=== Section Start ===

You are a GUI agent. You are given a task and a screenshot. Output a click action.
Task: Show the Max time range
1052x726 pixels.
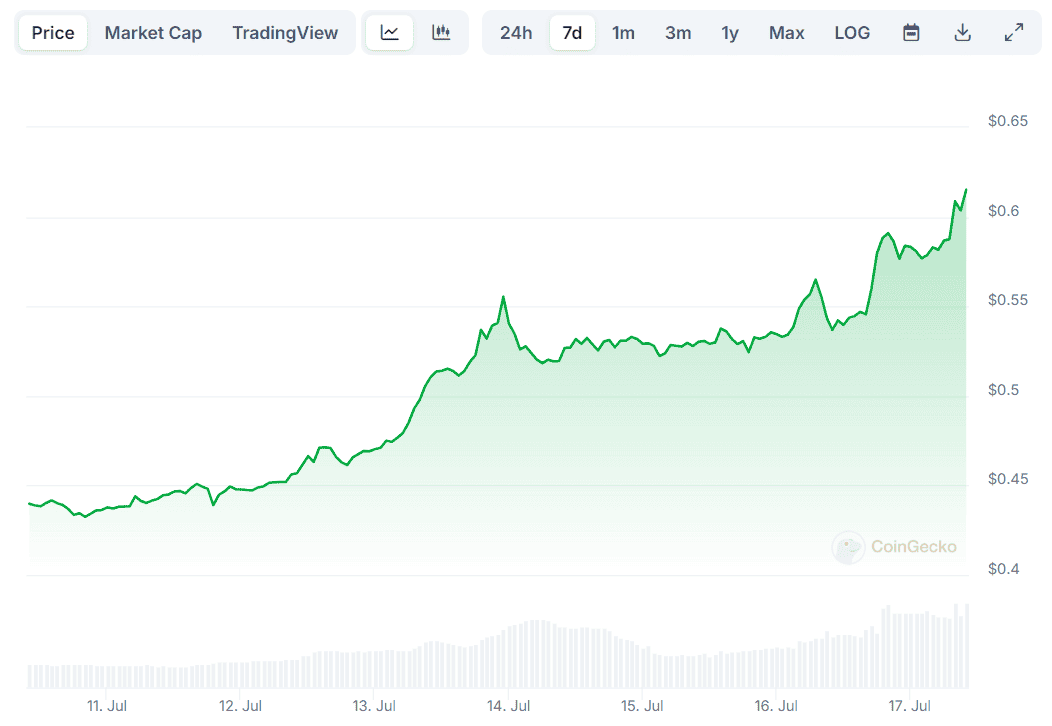[x=787, y=33]
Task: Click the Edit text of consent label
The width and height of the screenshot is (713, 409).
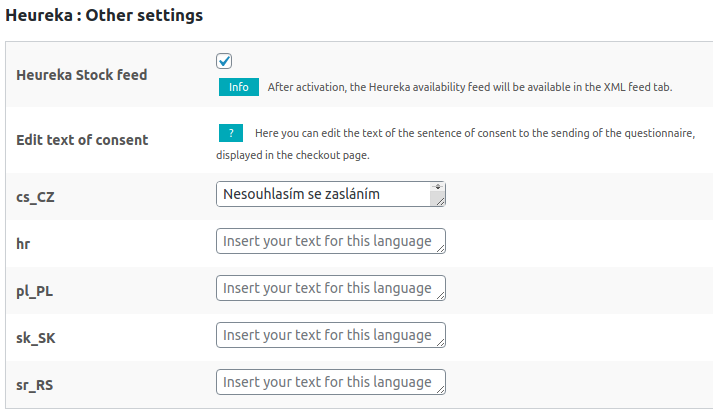Action: pyautogui.click(x=82, y=140)
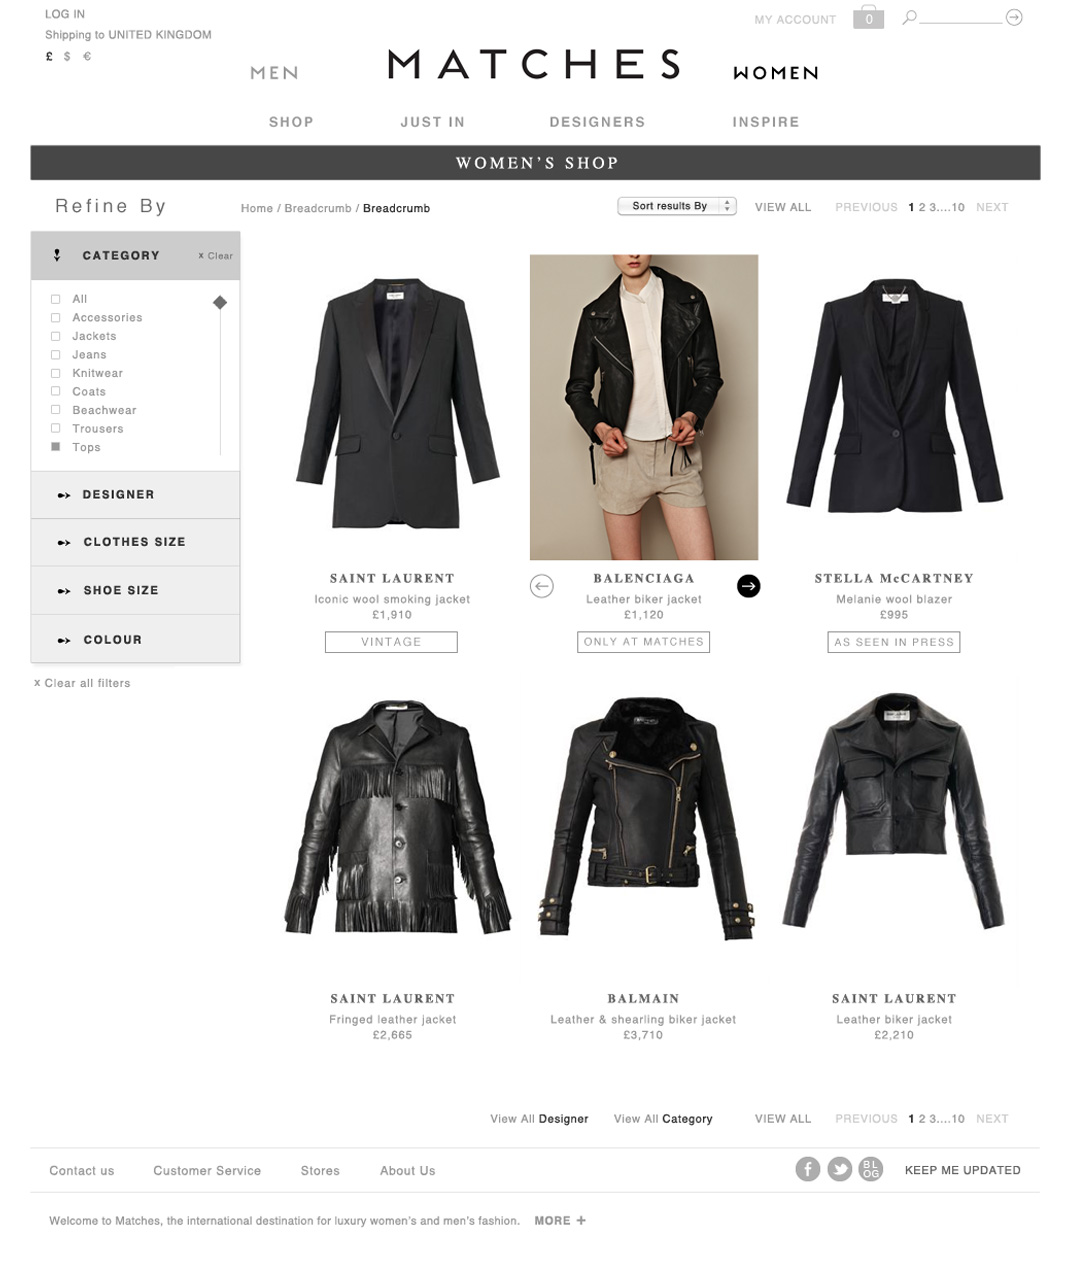1083x1266 pixels.
Task: Open the Designers menu
Action: click(x=597, y=122)
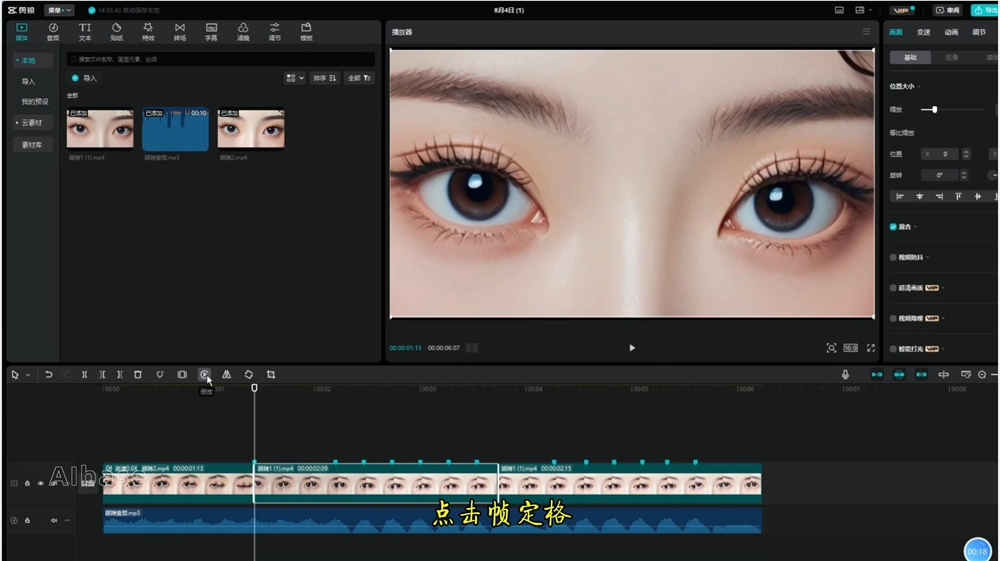
Task: Open the 排序 sort dropdown
Action: point(324,78)
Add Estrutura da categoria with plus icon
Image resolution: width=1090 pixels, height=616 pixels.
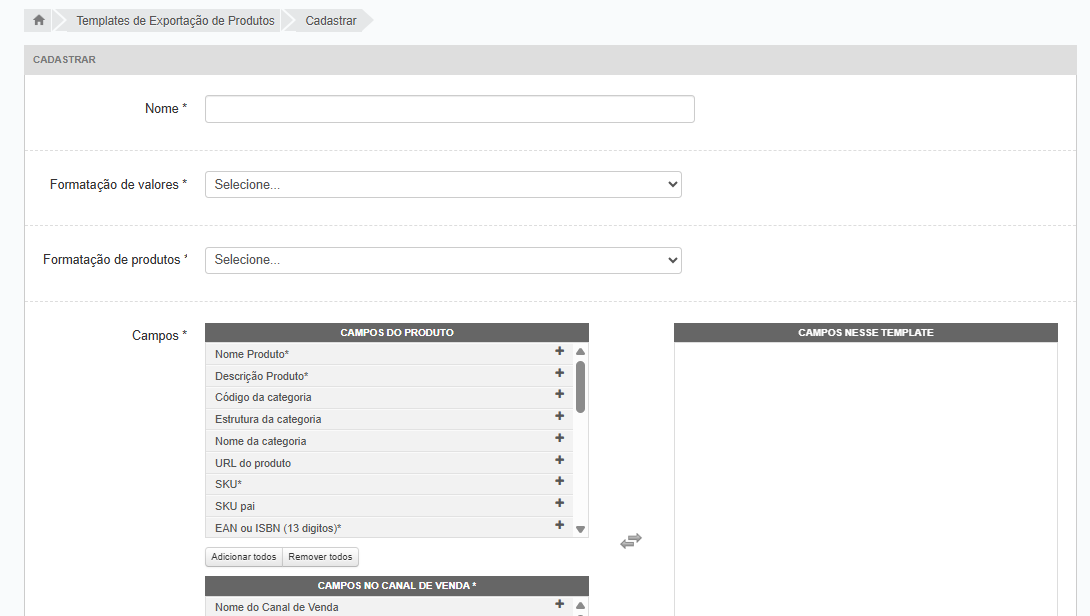560,416
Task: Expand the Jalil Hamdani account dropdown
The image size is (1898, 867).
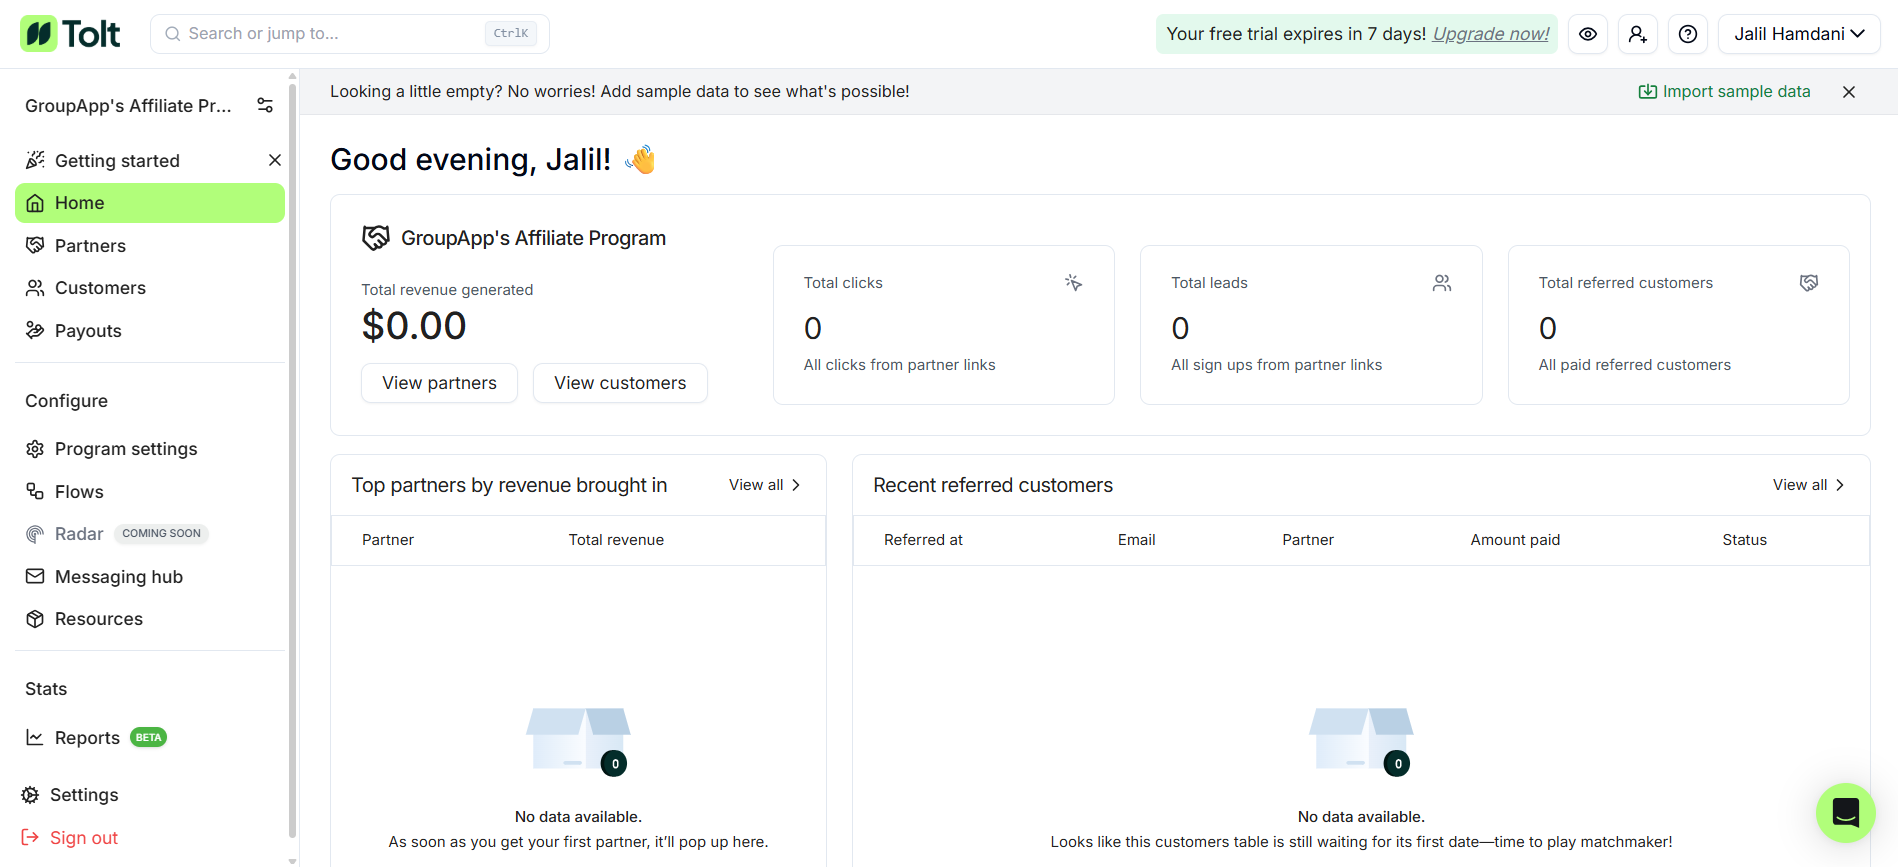Action: pos(1799,34)
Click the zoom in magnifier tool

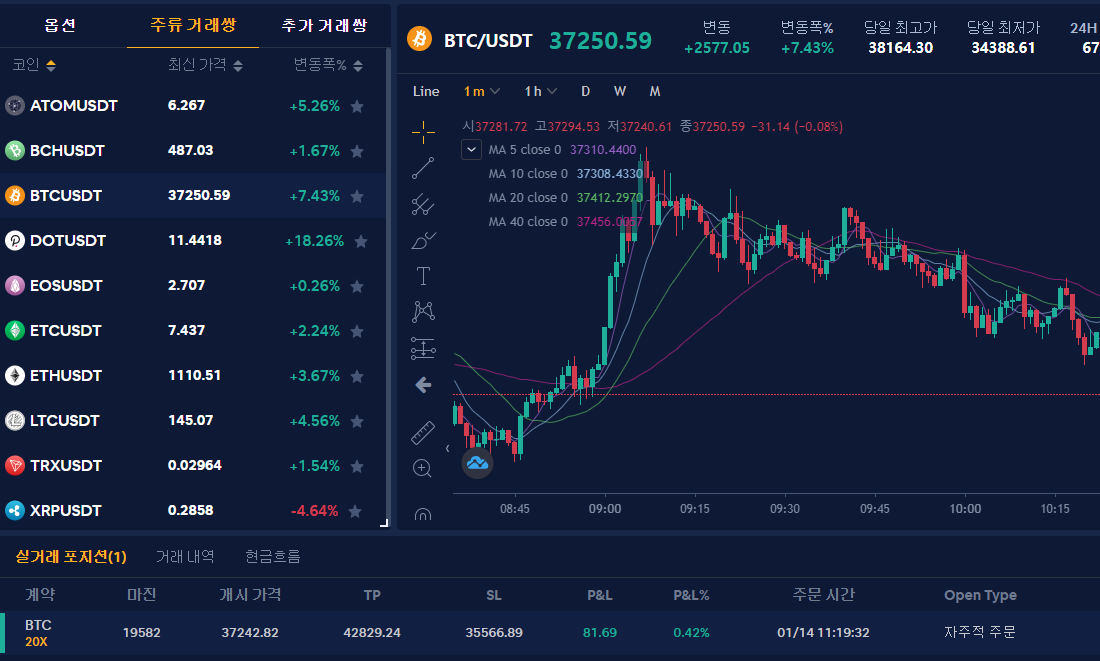click(x=423, y=468)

=== Section End ===

What this task involves: Would you repeat the listing above exactly, minus the images?

Output of the task:
You are a GUI agent. You are given a task and a screenshot. Output a click action.
Task: Show the Max time range
1052x726 pixels.
[x=787, y=33]
Task: Click the Edit text of consent label
The width and height of the screenshot is (713, 409).
Action: pyautogui.click(x=82, y=140)
1083x1266 pixels.
Task: Open the Designers menu
Action: click(x=597, y=122)
Task: Open the 排序 sort dropdown
Action: point(324,78)
Add Estrutura da categoria with plus icon
Image resolution: width=1090 pixels, height=616 pixels.
560,416
Task: Expand the Jalil Hamdani account dropdown
The image size is (1898, 867).
Action: pos(1799,34)
Click the zoom in magnifier tool

click(x=423, y=468)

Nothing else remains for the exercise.